7. Google Cloud’s Meteoric Rise
- [35:13] Once a money-losing afterthought, Google Cloud is now Alphabet’s fastest-growing business, driven by the AI infrastructure boom.
- Q3 revenue topped $15B (34% YoY growth), now threatening to overtake YouTube as Alphabet’s #2 cash generator.
- Market share doubled to 13% since Thomas Kurian’s 2018 appointment; major AI labs now run on Google Cloud.
- Key to the turnaround: focus on revenue discipline, industry-focused sales, and making in-house TPUs available to outside companies.
- CEO Sundar Pichai: “What Thomas has been a powerful voice for is making sure that when we say we’re focused on the user that we’re focusing on the enterprise customer too.” (38:37)
- CapEx guidance is high, but Google bets its decade-long AI groundwork gives it long-term resilience.

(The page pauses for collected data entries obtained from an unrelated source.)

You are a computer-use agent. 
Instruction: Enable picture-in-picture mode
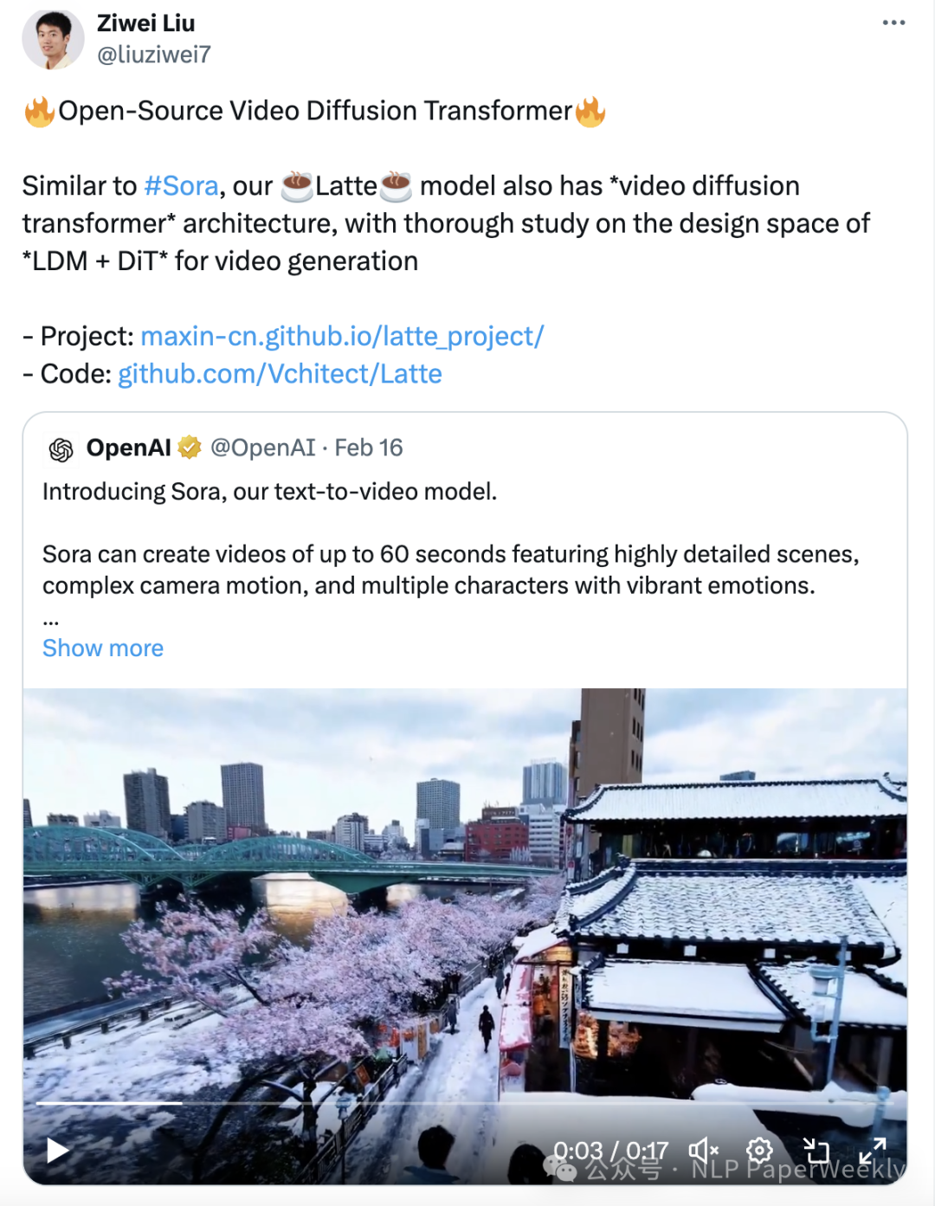(816, 1150)
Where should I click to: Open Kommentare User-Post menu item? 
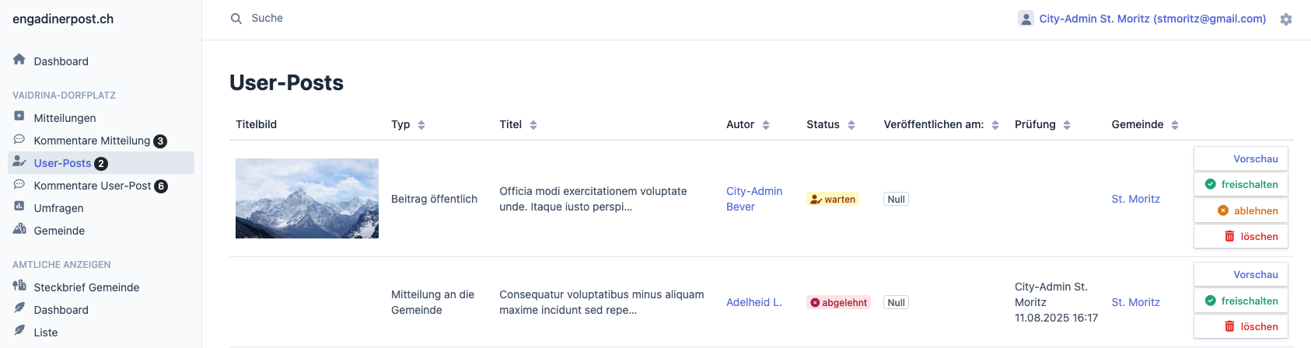pyautogui.click(x=93, y=186)
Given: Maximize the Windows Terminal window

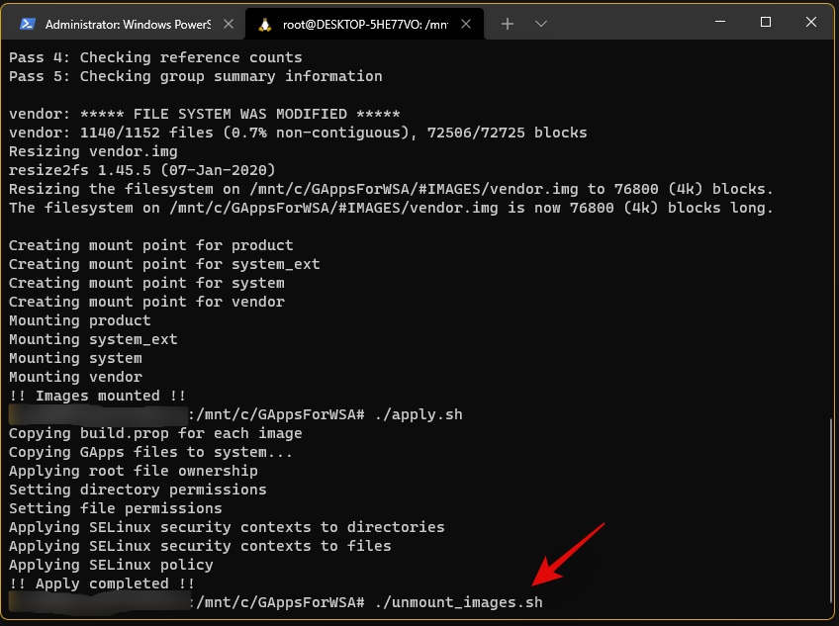Looking at the screenshot, I should coord(766,22).
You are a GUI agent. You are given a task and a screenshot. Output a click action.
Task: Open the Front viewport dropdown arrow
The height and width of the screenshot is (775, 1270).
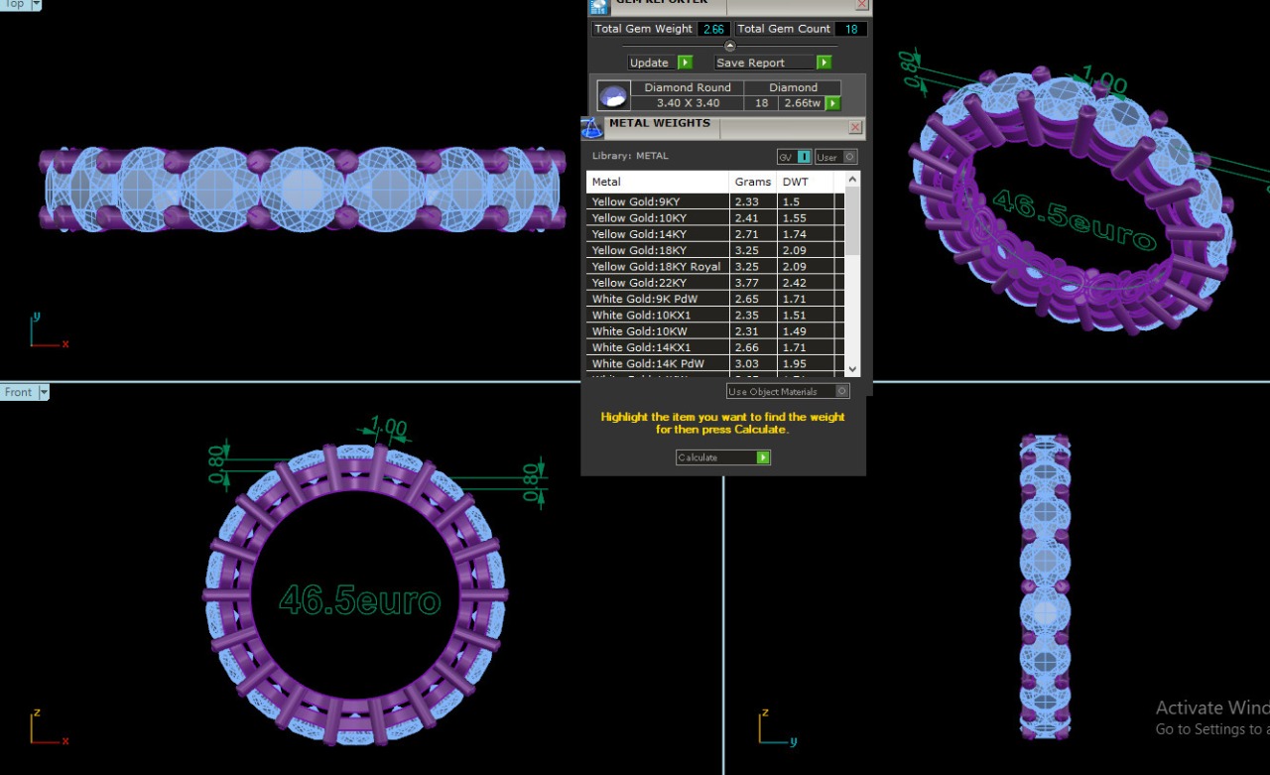[44, 392]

8. Listener Call-out: The Search for Automated Animation Tools
- [40:36] Host Brian McCullough invites listeners to suggest the best tool for automatically generating video or cartoons matched to audio content (for YouTube or podcasting).
- Requests a tool that can take long audio (30–45 minutes), identify narrative segments, and pair with animated or kinetic visualizations—ideally without complex workflow or multiple tools.

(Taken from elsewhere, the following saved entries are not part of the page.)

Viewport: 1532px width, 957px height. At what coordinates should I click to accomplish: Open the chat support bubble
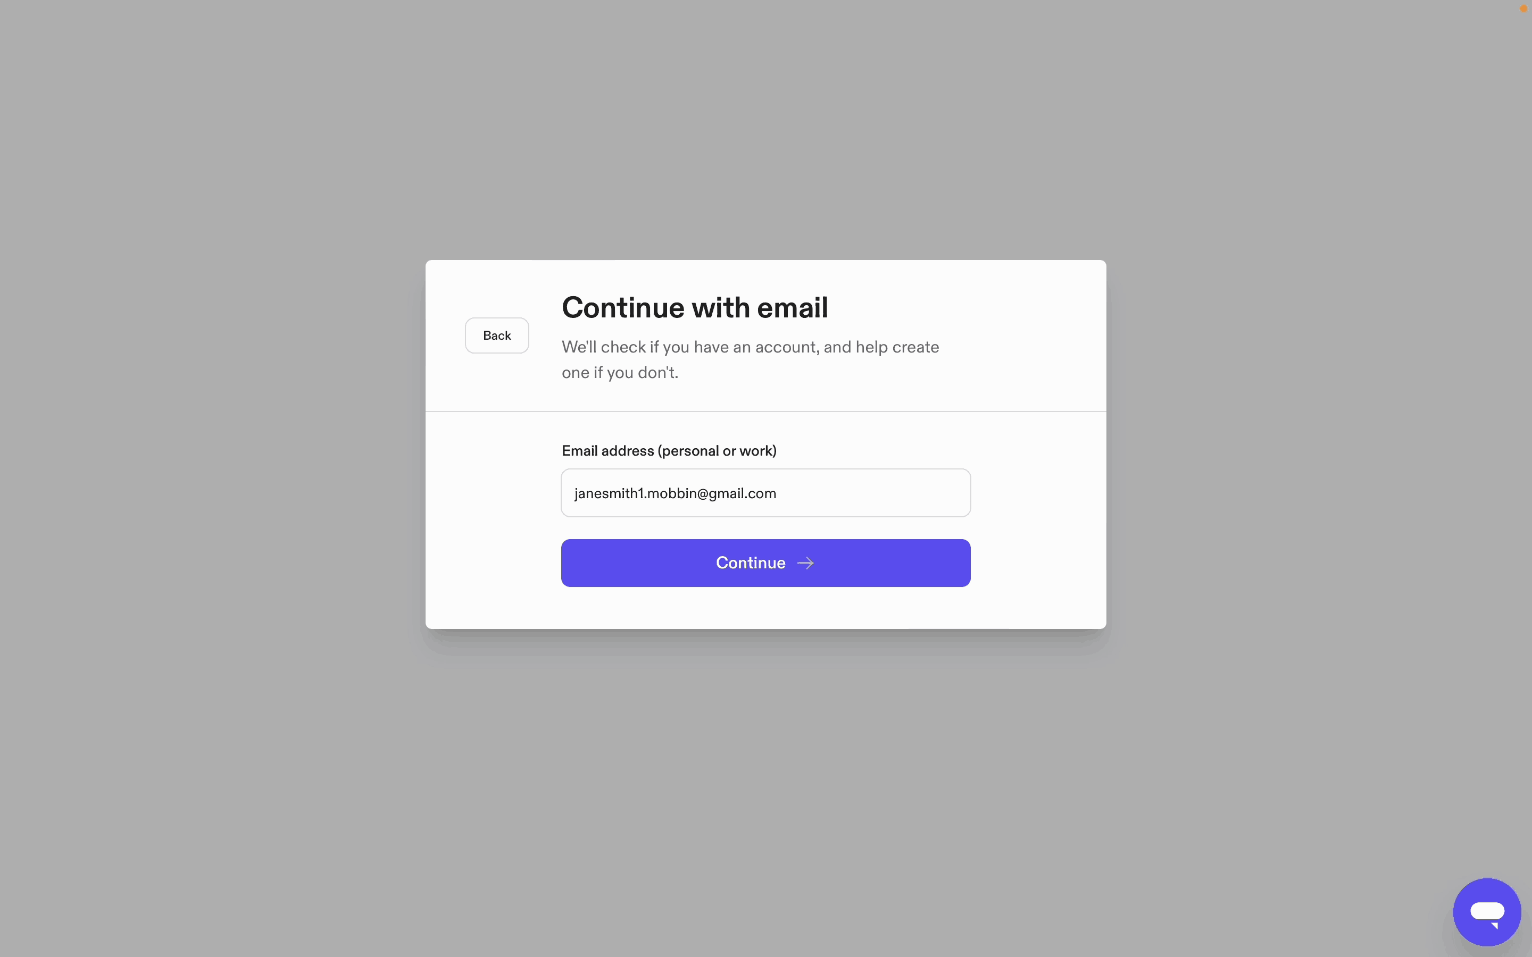[x=1486, y=911]

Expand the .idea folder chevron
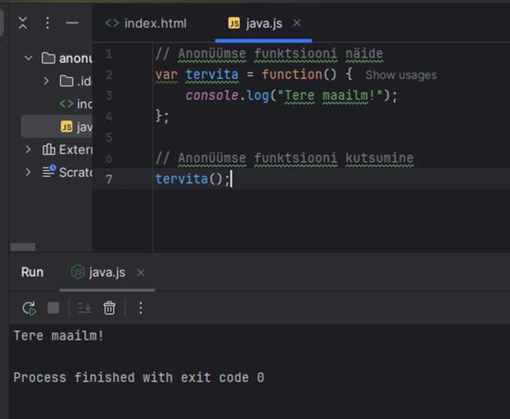click(x=47, y=81)
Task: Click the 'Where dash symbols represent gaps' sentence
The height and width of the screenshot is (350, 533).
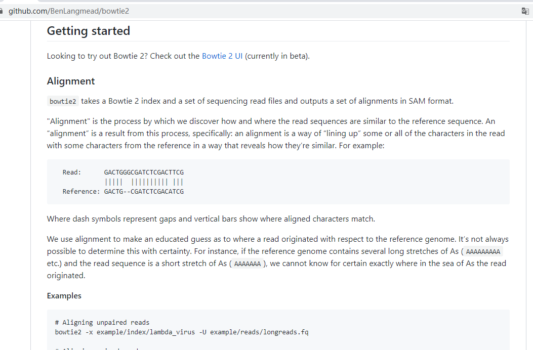Action: (x=211, y=219)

- References Steven Bartlett’s animated Steve Jobs video as inspiration.
Notable Quotes & Memorable Moments
-
On Apple's UI “liquid glass” shift:
“The aesthetic has been divisive... The tinting... joins a growing roster of accessibility and visibility options.” (06:45) -
On security insiders going rogue:
“Three cybersecurity professionals whose job was to help companies respond to ransomware attacks instead carried out their own ransomware schemes…” (10:12) -
On AI in advertising:
“People didn’t know or care about the use of AI in making the ads, despite criticism for its 2024 ads that also experimented with AI.” (23:07)
“A voiceover discusses the team of artists who work frame by frame, often pixel by pixel, to touch up and tweak the festive images generated by the AI.” (27:31) -
On Common Crawl’s philosophy:
“Models should read anything online. The robots are people too, and [Skrenta] dismisses attribution or stricter controls. ‘We can’t police that. We’re just a bunch of dusty bookshelves.’” (31:45) -
On Google Cloud’s transformation:
“What Thomas has been a powerful voice for is making sure that when we say we’re focused on the user that we’re focusing on the enterprise customer too.” – Sundar Pichai (38:37)

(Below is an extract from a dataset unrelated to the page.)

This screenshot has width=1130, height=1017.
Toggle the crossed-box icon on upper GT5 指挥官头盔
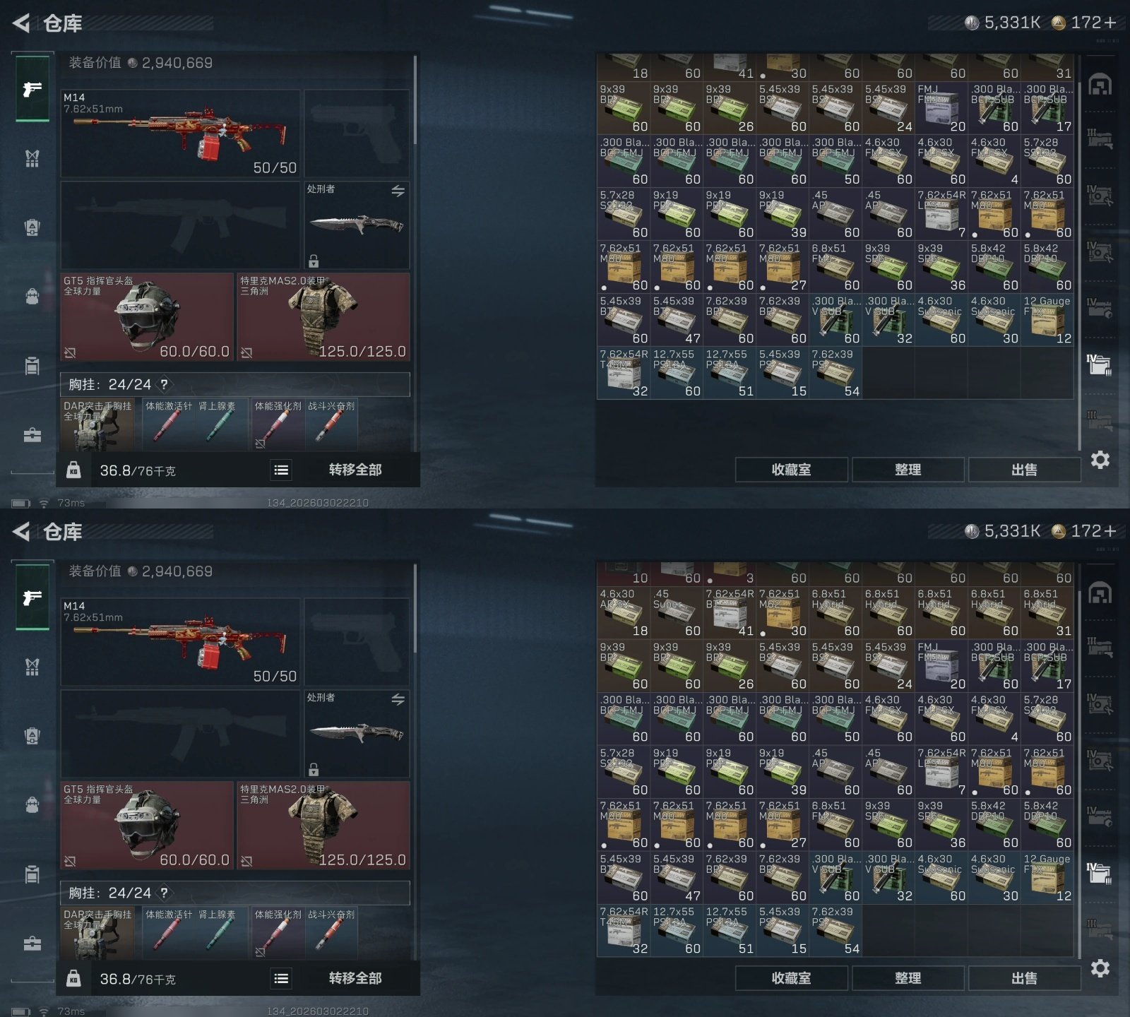pos(70,352)
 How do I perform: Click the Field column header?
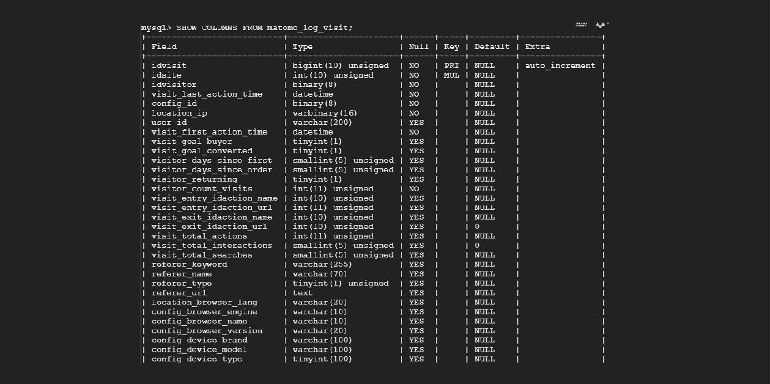(x=164, y=46)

Timestamps for Major Segments
| Segment | Timestamp | |---------------------------------------|--------------| | Apple web App Store and OS updates | 02:11–08:08 | | Cybersecurity professionals indicted | 09:45–13:12 | | Waymo’s robo-taxi expansion | 13:12–15:31 | | Nvidia/Trump/Xi Jinping chip politics | 15:31–22:30 | | Coca Cola’s AI ads findings | 22:48–28:48 | | Common Crawl’s AI data influence | 28:48–35:13 | | Google Cloud’s business ascent | 35:13–40:36 | | Listener call-out for animation tools | 40:36–End |
Summary & Takeaways
- Apple's product updates aim for greater usability and accessibility, especially for multitasking and visual clarity across devices.
- Cybersecurity remains vulnerable to insider threats, highlighting an often-overlooked risk.
- Waymo pushes further expansion as autonomous vehicle regulation and local sentiment remain mixed, reflecting the bumpy road ahead for robo-taxis.
- US-China tension over AI chip exports underscores geopolitics trumping (pun intended) corporate lobbying, even for giants like Nvidia.
- Coca Cola’s AI holiday ads and consumer indifference suggest the mainstream public is less concerned about AI in creative output than industry insiders, even as criticism lingers.
- Common Crawl’s role in AI raises deep questions about data ethics, openness, and the impact on journalism.
- Google Cloud’s dramatic growth makes it a new crown jewel within Alphabet, showing how sustained bets on infrastructure and AI have paid off against AWS and Azure.
- Brian’s closing request for automated animation tools is a practical note on the growing intersection of AI video generation and creator workflows.
This episode is a must-listen for anyone tracking the fast-changing dynamics of technology, enterprise, AI, regulation, and creative industries.